In the records below, find each line with "Open" and copy it.

# [Data provided]
++++++++++++++++++++

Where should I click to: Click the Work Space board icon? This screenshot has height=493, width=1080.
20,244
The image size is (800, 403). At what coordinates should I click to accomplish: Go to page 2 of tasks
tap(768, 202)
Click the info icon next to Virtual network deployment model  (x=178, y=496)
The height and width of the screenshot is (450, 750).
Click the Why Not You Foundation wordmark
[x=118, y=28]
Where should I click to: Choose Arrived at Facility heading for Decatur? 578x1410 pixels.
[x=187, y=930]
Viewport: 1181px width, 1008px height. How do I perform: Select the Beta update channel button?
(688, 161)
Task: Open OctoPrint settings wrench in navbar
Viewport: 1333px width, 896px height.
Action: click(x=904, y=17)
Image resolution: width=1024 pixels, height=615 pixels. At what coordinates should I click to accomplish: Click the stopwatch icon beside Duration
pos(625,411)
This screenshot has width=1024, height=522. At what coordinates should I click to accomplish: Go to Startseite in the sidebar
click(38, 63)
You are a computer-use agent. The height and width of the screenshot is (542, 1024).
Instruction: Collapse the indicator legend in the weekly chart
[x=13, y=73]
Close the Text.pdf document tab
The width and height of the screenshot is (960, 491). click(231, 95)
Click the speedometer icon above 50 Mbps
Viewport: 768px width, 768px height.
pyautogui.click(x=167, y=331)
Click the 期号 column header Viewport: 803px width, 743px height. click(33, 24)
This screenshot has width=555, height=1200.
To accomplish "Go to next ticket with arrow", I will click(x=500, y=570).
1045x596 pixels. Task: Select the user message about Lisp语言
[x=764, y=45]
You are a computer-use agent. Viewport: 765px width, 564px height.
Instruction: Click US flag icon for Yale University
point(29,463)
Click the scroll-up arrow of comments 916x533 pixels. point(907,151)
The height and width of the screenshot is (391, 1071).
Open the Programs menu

++++++++++++++++++++

# [Reply to the exercise]
Task: Open OctoPrint settings wrench in navbar
Open the Programs menu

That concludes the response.